> [Document segment]:
Representative William D. Ford of Michigan, who served as chairman of the Postsecondary Education Subcommittee from 1977 to 1980 and from 1985 to 1986, is expected to succeed Mr. Hawkins as chairman of the full committee.

A 27-year veteran of the House and its oldest member at age 82, the California Democrat has gained a reputation as a quiet but persistent champion of liberal causes.

In the tradition of President Johnson’s Great Society, Mr. Hawkins’s early work on the committee focused on employment issues. He co-sponsored the section of the 1964 Civil Rights Act establishing the Equal Employment Opportunity Commission, as well as the Humphrey-Hawkins Full-Employment Act.

In recent years, however, Mr. Hawkins has emerged as a highly visible spokesman on education. (See Education Week, Dec. 13, 1989.)

In 1988, Mr. Hawkins co-wrote the Hawkins-Stafford Elementary and Secondary School Improvement Act, and last year, he helped usher a major vocational-education bill through the House.

Highlighting his concerns that all poor and minority children be assured educational equity and access, Mr. Hawkins introduced a bill last month that would require states to “equalize” per-pupil funding across school districts as a condition for federal education aid. (See Education Week, Jan. 31, 1990.)

He has also been an influential player in the battle for child-care legislation and an outspoken critic of Administration proposals on issues ranging from school funding to parental choice.

Mr. Hawkins hinted last week that he has become frustrated by the political and bureaucratic hurdles that can stymie change.

In a Jan. 26 statement, Mr. Hawkins said his decision to resign--which came as a surprise to many in the education community--followed “a great deal of soul-searching.”

> [Dataset extract]:
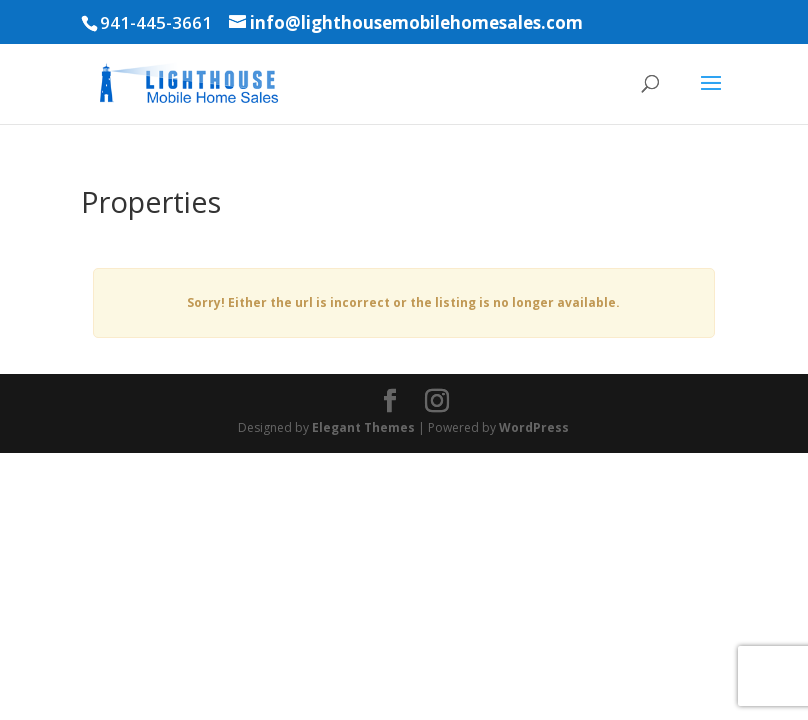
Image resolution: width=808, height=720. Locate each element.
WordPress (534, 427)
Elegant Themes (363, 427)
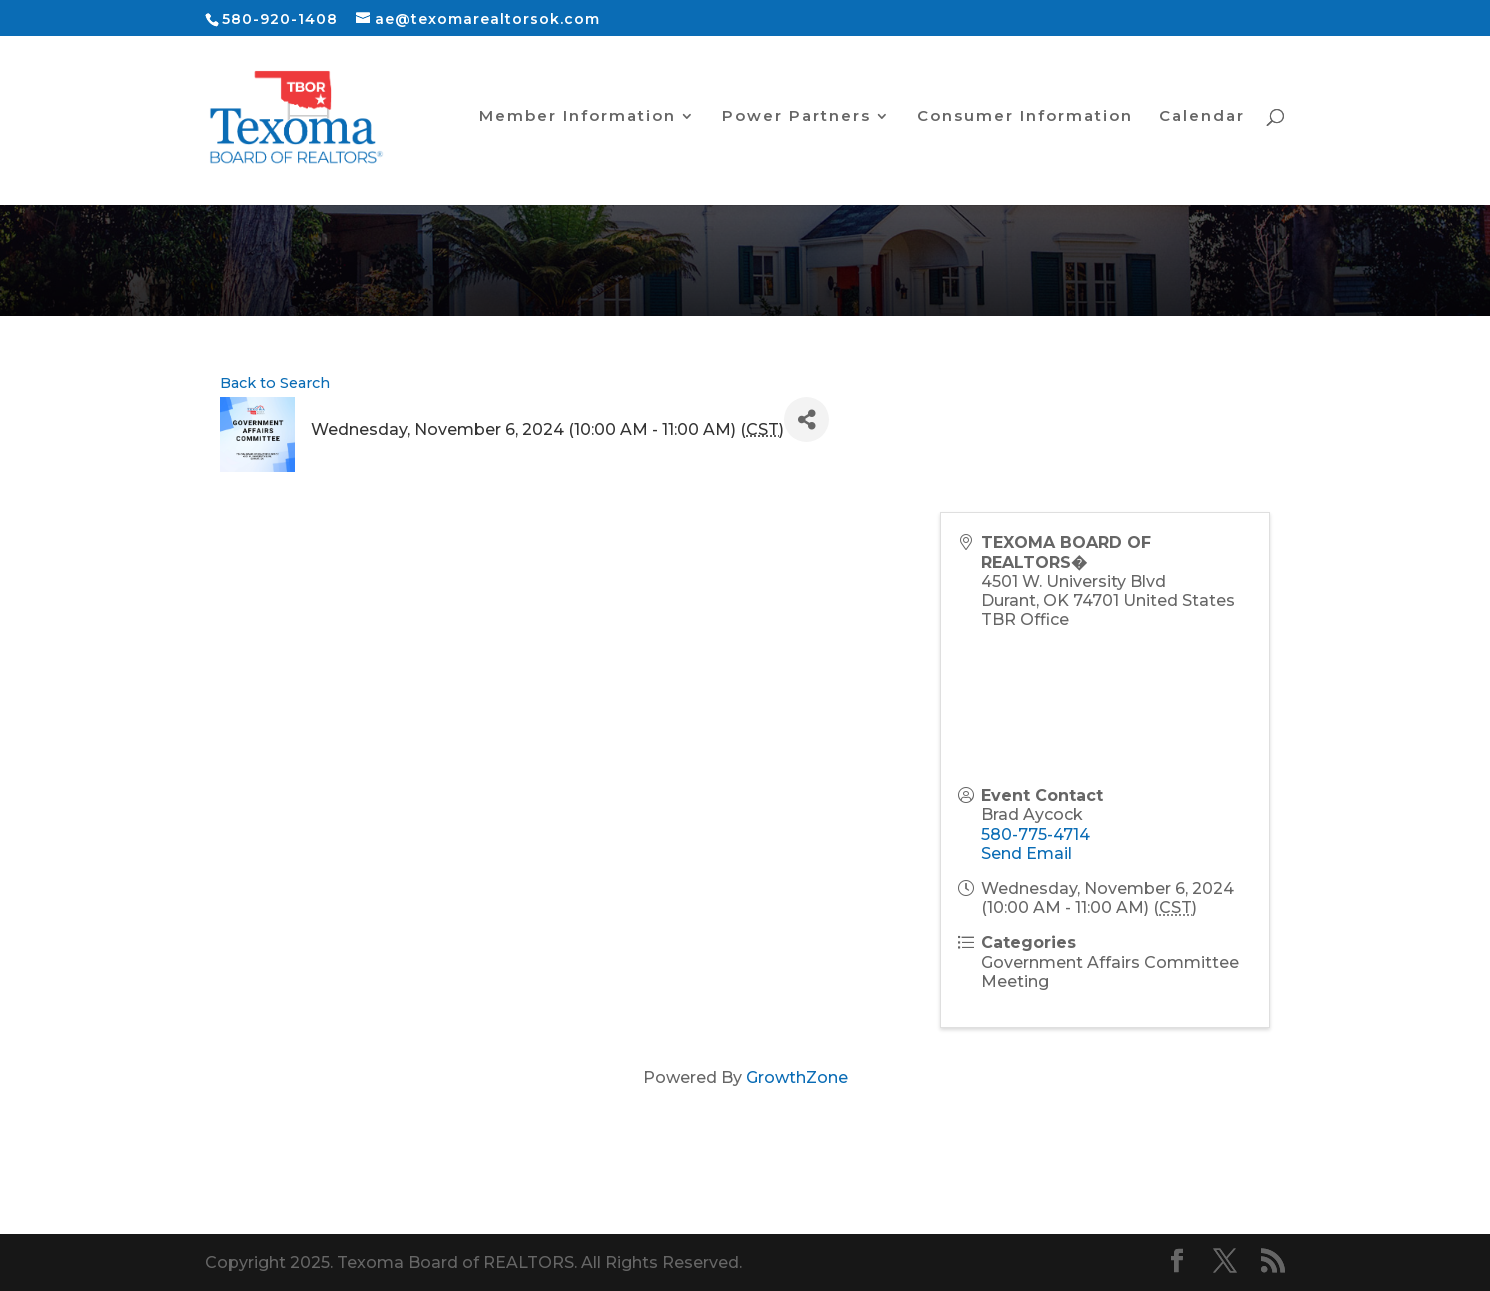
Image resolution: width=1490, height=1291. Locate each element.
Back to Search (275, 383)
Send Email (1026, 853)
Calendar (1202, 120)
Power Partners (796, 120)
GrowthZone (797, 1077)
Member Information (577, 120)
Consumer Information (1025, 120)
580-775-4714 (1035, 834)
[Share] (806, 419)
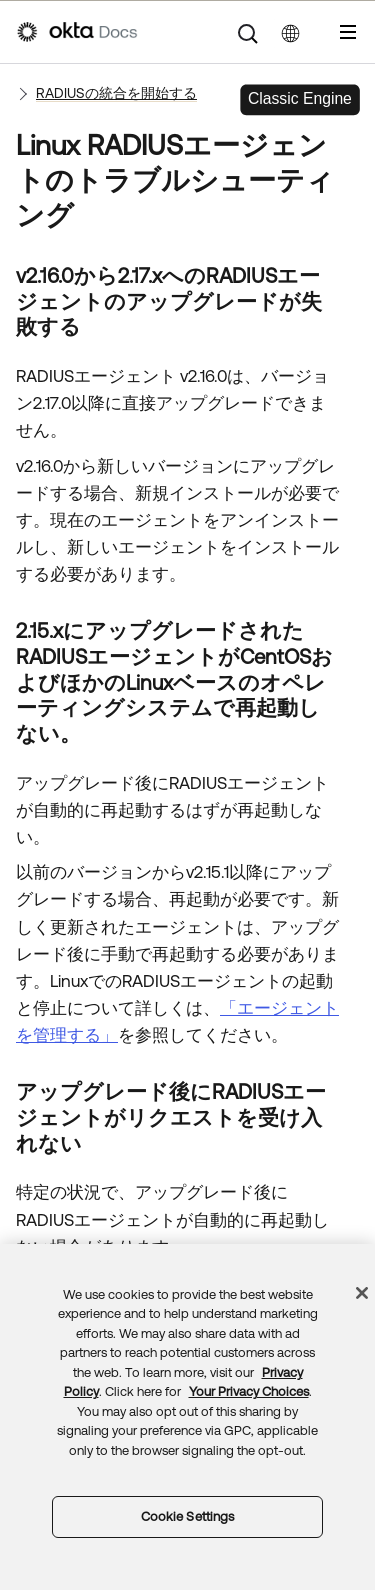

> [Problems]:
a: From the Hawkins article, extract the text between "A 27-year veteran" and "of liberal causes.", inclusive.
b: Translate this sentence from the Hawkins article into Spanish: "Mr. Hawkins hinted last week that he has become frustrated by the political and bureaucratic hurdles that can stymie change."
The data isn't needed for anything here.

> [The responses]:
a:
A 27-year veteran of the House and its oldest member at age 82, the California Democrat has gained a reputation as a quiet but persistent champion of liberal causes.

b: El Sr. Hawkins insinuó la semana pasada que se ha sentido frustrado por los obstáculos políticos y burocráticos que pueden frenar el cambio.